Your assignment:
Every line from the one with "Where should I click to: Expand" to the one with "Task: Click the Fault column header", including those two, is to be copied exactly; all other lines of the entries below are left out.

----------

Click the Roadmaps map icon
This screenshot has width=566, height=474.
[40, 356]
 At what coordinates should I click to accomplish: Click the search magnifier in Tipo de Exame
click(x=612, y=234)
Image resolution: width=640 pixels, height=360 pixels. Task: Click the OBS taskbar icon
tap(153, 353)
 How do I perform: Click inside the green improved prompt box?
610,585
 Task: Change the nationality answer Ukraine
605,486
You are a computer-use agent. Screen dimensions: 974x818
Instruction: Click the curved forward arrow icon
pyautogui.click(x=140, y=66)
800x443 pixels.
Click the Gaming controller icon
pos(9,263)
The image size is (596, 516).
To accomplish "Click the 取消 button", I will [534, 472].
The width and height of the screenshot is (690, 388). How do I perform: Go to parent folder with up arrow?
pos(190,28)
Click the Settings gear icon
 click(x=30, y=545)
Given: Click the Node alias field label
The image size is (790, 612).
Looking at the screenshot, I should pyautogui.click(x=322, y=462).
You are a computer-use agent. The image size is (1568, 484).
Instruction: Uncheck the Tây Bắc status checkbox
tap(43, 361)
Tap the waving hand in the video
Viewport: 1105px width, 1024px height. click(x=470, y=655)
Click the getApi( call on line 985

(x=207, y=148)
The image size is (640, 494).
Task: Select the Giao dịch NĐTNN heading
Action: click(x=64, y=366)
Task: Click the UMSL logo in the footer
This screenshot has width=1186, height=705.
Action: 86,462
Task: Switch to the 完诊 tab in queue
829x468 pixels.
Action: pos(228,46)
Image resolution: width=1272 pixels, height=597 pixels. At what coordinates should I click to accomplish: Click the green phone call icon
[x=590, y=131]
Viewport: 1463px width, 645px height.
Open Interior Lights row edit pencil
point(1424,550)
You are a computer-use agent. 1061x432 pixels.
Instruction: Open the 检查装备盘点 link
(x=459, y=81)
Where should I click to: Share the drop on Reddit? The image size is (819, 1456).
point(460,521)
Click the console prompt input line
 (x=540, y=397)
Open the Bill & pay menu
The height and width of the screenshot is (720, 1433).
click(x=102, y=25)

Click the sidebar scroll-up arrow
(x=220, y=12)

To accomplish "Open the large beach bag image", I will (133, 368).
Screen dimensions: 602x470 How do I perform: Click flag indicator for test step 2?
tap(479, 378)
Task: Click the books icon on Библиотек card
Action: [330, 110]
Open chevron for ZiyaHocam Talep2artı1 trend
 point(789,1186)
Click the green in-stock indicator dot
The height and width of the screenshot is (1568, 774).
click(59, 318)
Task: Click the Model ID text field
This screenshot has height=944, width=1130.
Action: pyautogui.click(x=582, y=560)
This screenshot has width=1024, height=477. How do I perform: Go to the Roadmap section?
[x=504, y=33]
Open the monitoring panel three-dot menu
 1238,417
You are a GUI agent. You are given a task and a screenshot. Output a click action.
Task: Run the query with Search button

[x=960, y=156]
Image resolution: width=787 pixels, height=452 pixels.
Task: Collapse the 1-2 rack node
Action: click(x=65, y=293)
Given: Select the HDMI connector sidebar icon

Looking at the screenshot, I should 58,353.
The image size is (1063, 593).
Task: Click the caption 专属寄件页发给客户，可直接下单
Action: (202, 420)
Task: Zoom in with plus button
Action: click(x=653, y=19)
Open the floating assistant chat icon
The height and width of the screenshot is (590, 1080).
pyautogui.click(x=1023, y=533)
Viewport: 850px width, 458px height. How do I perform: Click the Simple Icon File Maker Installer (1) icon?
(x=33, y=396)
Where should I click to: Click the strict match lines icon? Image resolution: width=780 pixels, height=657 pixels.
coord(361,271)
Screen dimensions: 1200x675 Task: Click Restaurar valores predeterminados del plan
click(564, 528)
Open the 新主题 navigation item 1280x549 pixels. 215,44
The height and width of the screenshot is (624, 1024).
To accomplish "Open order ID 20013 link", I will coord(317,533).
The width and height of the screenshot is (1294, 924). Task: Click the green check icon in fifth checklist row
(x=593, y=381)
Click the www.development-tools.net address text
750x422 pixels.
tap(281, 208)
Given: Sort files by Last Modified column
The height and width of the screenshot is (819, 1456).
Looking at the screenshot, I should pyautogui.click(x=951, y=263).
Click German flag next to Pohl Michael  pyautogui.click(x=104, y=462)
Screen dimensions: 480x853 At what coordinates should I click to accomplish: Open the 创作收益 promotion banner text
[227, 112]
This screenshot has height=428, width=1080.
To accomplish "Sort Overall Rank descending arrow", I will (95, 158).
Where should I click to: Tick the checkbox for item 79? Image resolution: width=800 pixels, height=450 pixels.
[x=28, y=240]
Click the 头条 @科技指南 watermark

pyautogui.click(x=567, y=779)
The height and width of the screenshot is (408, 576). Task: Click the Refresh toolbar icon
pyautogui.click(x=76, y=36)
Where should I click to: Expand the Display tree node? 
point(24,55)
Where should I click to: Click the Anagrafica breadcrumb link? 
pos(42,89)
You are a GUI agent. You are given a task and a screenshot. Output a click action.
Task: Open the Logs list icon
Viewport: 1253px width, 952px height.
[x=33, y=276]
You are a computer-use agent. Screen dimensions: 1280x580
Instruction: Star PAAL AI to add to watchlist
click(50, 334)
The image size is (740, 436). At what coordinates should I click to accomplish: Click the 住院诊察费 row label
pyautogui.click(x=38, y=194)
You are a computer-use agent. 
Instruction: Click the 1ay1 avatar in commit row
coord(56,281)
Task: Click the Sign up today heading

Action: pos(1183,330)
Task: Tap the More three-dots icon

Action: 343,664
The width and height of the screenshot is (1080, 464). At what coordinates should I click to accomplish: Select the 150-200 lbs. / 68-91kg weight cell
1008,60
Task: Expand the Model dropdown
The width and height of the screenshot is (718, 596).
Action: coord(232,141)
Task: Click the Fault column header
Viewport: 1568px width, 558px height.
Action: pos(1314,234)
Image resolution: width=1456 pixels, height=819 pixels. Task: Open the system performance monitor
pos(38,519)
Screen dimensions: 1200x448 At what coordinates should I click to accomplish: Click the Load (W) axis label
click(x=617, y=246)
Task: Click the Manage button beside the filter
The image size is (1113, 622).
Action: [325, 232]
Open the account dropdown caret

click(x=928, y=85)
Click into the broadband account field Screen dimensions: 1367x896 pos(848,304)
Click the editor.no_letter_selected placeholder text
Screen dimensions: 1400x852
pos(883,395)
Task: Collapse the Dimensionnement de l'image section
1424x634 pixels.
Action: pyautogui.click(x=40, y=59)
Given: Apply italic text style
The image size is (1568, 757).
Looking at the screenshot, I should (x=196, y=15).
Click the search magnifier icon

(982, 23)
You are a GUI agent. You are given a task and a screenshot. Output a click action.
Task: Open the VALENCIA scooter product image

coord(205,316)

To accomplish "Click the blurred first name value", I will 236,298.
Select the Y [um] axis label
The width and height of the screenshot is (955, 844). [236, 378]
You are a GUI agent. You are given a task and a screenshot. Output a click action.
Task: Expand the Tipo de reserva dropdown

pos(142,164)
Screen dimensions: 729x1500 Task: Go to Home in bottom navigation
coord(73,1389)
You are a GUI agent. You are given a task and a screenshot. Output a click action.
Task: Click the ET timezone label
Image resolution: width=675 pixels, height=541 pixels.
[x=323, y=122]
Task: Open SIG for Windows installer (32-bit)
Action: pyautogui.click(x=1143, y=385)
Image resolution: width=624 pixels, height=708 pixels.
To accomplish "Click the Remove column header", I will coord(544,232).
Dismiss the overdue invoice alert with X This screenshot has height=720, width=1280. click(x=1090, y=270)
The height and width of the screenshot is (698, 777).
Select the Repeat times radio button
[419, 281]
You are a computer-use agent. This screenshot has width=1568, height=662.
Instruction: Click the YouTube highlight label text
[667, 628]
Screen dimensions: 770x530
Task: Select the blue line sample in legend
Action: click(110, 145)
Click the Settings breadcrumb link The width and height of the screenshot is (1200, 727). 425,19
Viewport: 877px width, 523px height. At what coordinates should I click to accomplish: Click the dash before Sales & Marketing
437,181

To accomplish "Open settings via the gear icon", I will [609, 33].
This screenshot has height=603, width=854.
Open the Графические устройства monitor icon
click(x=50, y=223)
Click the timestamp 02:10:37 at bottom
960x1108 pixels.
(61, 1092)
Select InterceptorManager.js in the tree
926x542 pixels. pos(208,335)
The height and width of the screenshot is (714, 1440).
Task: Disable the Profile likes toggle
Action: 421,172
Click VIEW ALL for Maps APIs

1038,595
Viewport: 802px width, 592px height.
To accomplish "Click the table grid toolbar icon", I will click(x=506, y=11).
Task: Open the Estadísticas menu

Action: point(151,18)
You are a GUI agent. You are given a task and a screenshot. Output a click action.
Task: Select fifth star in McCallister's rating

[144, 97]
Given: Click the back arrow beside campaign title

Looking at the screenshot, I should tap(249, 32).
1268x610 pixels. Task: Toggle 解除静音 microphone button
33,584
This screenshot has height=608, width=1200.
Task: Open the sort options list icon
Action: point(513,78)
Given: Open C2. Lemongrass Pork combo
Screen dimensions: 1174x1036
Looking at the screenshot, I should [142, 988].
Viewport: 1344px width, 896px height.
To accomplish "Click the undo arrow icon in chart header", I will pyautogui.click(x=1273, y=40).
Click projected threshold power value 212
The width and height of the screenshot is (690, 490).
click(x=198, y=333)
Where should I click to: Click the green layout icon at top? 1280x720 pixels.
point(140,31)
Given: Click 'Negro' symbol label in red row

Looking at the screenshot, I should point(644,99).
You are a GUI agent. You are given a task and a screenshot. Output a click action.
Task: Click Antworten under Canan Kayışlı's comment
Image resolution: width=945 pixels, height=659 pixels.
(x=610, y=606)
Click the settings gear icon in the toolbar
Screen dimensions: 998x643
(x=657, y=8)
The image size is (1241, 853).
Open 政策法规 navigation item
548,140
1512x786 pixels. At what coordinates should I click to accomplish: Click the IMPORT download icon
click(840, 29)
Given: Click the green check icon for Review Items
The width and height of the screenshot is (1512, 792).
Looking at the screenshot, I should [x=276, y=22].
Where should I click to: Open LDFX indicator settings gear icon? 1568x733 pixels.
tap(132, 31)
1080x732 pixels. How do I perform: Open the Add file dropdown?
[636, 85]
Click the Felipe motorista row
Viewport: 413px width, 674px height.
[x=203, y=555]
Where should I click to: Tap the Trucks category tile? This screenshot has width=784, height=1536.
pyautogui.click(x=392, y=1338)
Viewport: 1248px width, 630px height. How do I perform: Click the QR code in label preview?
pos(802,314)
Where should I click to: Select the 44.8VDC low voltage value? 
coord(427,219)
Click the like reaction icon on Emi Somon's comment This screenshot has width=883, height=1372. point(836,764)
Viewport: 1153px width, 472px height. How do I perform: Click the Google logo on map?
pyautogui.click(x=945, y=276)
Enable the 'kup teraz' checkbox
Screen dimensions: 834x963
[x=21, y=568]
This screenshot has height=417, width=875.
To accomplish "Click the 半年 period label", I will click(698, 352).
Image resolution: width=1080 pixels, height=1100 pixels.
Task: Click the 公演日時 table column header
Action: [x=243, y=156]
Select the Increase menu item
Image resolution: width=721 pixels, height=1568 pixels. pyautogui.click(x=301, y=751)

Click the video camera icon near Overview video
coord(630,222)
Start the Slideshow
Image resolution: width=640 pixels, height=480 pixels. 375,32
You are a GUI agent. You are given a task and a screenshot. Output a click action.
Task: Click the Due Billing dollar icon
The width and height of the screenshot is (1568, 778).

----------

Answer space:
Where should I click to: Expand the Display tree node? 
point(24,55)
Where should I click to: Click the Anagrafica breadcrumb link? 
pos(42,89)
You are a GUI agent. You are given a task and a screenshot. Output a click action.
Task: Open the Logs list icon
Viewport: 1253px width, 952px height.
[x=33, y=276]
You are a computer-use agent. Screen dimensions: 1280x580
Instruction: Star PAAL AI to add to watchlist
click(50, 334)
The image size is (740, 436). At what coordinates should I click to accomplish: Click the 住院诊察费 row label
pyautogui.click(x=38, y=194)
You are a computer-use agent. 
Instruction: Click the 1ay1 avatar in commit row
coord(56,281)
Task: Click the Sign up today heading

Action: pos(1183,330)
Task: Tap the More three-dots icon

Action: 343,664
The width and height of the screenshot is (1080, 464). At what coordinates should I click to accomplish: Select the 150-200 lbs. / 68-91kg weight cell
1008,60
Task: Expand the Model dropdown
The width and height of the screenshot is (718, 596).
Action: coord(232,141)
Task: Click the Fault column header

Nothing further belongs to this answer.